Given information:
* start *
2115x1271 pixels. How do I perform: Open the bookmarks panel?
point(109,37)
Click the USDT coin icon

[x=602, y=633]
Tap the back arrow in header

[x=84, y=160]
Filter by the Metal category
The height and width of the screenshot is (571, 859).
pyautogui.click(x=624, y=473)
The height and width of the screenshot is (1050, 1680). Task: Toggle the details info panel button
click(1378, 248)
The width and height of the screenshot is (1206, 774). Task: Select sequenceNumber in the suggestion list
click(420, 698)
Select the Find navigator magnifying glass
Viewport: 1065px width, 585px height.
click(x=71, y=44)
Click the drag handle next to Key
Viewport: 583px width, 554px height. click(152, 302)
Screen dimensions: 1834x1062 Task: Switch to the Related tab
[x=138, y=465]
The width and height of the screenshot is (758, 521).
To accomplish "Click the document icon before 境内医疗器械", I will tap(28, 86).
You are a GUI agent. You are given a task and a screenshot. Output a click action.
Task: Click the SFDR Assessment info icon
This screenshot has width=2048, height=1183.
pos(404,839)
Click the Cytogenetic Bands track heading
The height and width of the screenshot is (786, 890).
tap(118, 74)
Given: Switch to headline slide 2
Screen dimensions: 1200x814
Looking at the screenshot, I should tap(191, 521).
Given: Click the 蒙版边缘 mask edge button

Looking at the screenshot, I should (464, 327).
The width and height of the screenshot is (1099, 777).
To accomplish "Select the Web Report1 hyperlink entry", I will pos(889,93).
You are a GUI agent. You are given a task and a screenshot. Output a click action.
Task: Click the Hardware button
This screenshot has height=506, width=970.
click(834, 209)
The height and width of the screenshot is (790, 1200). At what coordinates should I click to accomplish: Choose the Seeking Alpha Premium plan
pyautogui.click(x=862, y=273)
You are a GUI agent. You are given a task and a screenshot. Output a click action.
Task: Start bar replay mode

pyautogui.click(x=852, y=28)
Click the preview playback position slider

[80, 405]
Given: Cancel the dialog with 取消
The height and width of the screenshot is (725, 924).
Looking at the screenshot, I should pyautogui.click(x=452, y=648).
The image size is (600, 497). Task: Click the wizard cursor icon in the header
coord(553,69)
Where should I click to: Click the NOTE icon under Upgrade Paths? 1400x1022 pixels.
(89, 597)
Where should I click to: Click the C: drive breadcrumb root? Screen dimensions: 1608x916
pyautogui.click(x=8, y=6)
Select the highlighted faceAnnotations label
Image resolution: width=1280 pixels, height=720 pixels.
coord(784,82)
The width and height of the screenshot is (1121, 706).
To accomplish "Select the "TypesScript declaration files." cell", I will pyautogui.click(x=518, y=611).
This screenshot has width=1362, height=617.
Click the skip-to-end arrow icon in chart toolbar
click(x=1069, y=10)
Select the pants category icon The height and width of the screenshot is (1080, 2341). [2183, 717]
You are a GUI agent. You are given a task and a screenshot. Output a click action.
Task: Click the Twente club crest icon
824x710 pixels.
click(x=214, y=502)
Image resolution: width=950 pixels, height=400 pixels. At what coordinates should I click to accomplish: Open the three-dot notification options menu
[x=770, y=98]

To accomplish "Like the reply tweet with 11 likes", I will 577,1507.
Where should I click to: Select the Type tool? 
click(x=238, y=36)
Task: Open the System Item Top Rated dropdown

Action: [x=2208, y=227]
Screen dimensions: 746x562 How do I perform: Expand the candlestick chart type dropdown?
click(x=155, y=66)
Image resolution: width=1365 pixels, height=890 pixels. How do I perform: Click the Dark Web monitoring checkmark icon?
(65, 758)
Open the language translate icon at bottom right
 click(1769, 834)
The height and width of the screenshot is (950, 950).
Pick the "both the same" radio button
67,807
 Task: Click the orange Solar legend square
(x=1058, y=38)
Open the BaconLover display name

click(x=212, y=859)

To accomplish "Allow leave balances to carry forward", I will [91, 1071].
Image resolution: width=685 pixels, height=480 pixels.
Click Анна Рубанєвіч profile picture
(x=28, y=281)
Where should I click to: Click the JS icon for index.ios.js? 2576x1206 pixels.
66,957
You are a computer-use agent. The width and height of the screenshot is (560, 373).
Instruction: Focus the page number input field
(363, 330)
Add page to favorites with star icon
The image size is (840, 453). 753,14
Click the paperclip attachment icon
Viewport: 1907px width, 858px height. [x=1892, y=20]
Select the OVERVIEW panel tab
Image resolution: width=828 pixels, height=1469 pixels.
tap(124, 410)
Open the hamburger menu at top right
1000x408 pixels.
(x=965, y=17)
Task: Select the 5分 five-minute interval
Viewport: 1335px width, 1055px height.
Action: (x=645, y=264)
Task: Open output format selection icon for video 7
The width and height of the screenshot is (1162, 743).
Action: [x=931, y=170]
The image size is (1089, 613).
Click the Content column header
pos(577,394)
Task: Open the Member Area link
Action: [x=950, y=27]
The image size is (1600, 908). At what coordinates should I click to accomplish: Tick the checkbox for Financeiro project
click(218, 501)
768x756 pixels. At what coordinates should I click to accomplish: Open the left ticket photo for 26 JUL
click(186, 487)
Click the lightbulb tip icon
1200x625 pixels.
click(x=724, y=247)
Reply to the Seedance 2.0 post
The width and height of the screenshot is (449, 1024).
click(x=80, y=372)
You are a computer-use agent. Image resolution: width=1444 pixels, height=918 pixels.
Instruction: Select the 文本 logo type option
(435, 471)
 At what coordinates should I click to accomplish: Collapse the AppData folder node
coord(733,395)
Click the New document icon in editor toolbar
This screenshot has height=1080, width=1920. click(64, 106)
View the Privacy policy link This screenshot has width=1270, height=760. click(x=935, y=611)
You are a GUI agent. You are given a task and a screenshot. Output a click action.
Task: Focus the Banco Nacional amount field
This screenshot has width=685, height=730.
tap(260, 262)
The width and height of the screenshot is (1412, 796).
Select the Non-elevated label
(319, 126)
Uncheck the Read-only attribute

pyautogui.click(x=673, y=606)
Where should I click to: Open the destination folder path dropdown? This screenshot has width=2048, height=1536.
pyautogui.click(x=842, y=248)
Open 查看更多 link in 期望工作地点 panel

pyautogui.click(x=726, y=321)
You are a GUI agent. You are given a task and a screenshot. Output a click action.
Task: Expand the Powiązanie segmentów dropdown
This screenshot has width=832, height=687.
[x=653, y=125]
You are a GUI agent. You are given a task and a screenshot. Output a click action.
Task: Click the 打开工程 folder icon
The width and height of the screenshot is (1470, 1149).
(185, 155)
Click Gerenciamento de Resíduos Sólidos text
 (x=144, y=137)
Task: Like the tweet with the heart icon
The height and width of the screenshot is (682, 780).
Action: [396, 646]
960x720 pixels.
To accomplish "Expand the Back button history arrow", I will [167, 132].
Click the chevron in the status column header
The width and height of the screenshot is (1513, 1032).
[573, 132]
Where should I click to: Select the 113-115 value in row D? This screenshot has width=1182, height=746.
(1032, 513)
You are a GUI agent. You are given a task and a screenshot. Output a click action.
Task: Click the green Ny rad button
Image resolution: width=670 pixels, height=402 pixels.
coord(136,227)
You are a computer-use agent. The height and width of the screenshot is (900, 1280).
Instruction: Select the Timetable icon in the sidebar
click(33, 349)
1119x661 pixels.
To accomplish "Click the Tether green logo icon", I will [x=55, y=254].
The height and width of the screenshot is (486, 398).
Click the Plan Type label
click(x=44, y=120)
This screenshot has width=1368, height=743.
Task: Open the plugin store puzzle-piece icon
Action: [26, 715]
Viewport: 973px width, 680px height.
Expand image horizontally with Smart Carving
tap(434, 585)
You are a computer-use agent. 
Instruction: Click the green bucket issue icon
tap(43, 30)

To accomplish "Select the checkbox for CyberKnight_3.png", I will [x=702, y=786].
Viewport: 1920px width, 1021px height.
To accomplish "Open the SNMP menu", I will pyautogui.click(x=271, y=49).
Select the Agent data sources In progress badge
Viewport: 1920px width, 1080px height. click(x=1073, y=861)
* end *
Set problem: Lay out the items from the line with "Open the BaconLover display name" to the line with "(x=28, y=281)" as a numbered list, leaving out blank lines.

Solution:
1. Open the BaconLover display name
2. click(x=212, y=859)
3. To accomplish "Allow leave balances to carry forward", I will [91, 1071].
4. Image resolution: width=685 pixels, height=480 pixels.
5. Click Анна Рубанєвіч profile picture
6. (x=28, y=281)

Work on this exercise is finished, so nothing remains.